In going for Israel’s jugular the Quartet cut its own collective wrists and - with assured predictably - failed to get an agreed outcome by the Annapolis expiry date - 1 January 2009.
Crocodile tears are now the order of the day. Like the Annapolis Conference they are a total waste of time.
Remarkably the Quartet appears to have learnt nothing from the Annapolis journey to nowhere as it continues to persist with its call to make the West Bank a “No Jews “ zone - which is both racist and offensive in the extreme.
Perhaps these “world leaders” should now reflect on the only game in town - the Roadmap - and ponder why it has not got off the ground in the six years since it was first mooted and endorsed by the same intrepid Quartet - and why it will surely continue to languish and die on the vine.
Mr Lieberman failed to mention that the Roadmap had only been accepted by Israel with fourteen reservations expressed to President Bush on 25 May 2003.
The first of those reservations (quoted in part following) immediately indicates why the Roadmap will not succeed either:
"In the first phase of the plan and as a condition for progress to the second phase, the Palestinians will complete the dismantling of terrorist organizations (Hamas, Islamic Jihad, the Popular Front, the Democratic Front Al-Aqsa Brigades and other apparatuses) and their infrastructure, collection of all illegal weapons and their transfer to a third party for the sake of being removed from the area and destroyed, cessation of weapons smuggling and weapons production inside the Palestinian Authority, activation of the full prevention apparatus and cessation of incitement.

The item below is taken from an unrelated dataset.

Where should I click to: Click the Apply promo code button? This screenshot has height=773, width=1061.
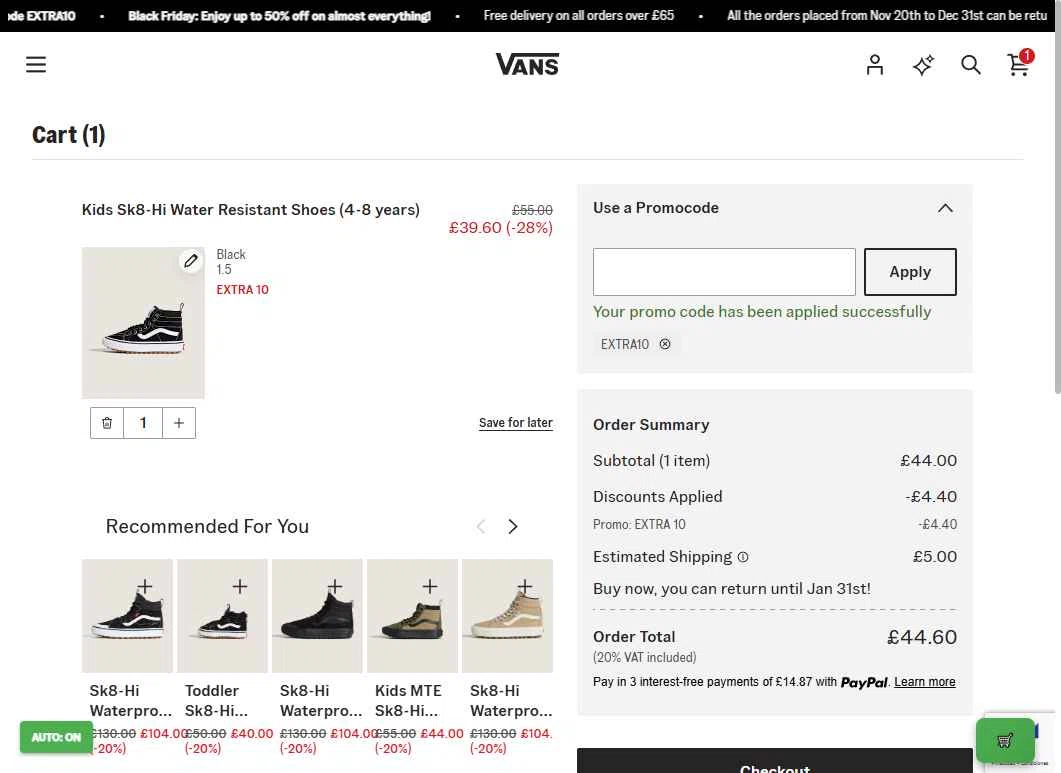click(910, 272)
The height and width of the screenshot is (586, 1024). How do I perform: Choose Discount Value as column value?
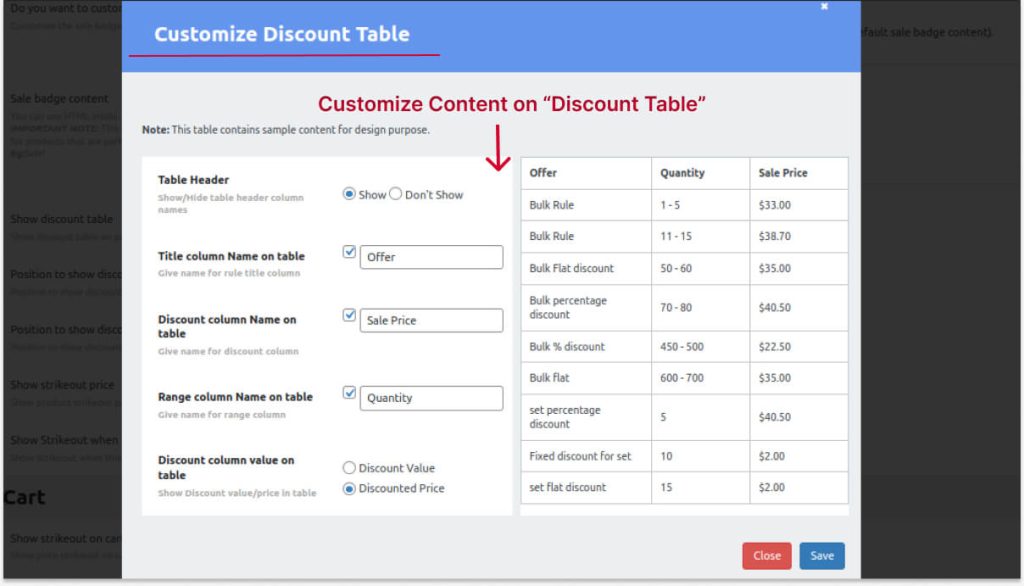coord(351,466)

There will be no progress to the second phase without the fulfillment of all above-mentioned conditions relating to the war against terror. The security plans to be implemented are the Tenet and Zinni plans."
The Roadmap is indeed performance based and the Arabs - and the Quartet - have got to get on the stage and play their parts if the Roadmap is to have any chance of being fulfilled.
There is nothing unambiguous in these demands - dismantle Hamas, Islamic Jihad and the other terrrorist groups, end weapons smuggling and weapons production.
The Quartet needs to get serious - and soon. The Quartet’s special envoy - Tony Blair - needs to stop pussyfooting around and tell the Arabs to put up or shut up. No doubt he will retreat yet again from taking this principled stance.
Mr Lieberman may not be Foreign Minister for very long as he faces corruption charges that somehow seem to plague every prominent politician in Israel. But the course he has charted is one that can be followed with complete propriety by anyone who might succeed him.
International diplomacy is based on making and scrupulously abiding by what has been signed and agreed upon between parties to a conflict.
Israel sought nothing more than to have the parameters of the Annapolis negotiations honoured and observed. Those who now seek to pillory it for maintaining such a standard only demonstrate their inability and ignorance to comprehend and understand those parameters. Israel’s reservations to the Roadmap need to be understood if the next ten years is not to be spent in futile negotiations.
Perhaps the Quartet might now turn its attention to some critical international agreements that are binding on the Quartet and the rest of the world - the League of Nations Mandate for Palestine and article 80 of the United Nations Charter.
It is these two documents that lay the foundations for ending the conflict between Israel and its Arab neighbours - the division of sovereignty in the West Bank between Israel and Jordan by redrawing the boundary between these two successor states in the territory once called Palestine.
The sooner the Quartet acts on these two forgotten documents, the sooner those crocodile tears might end.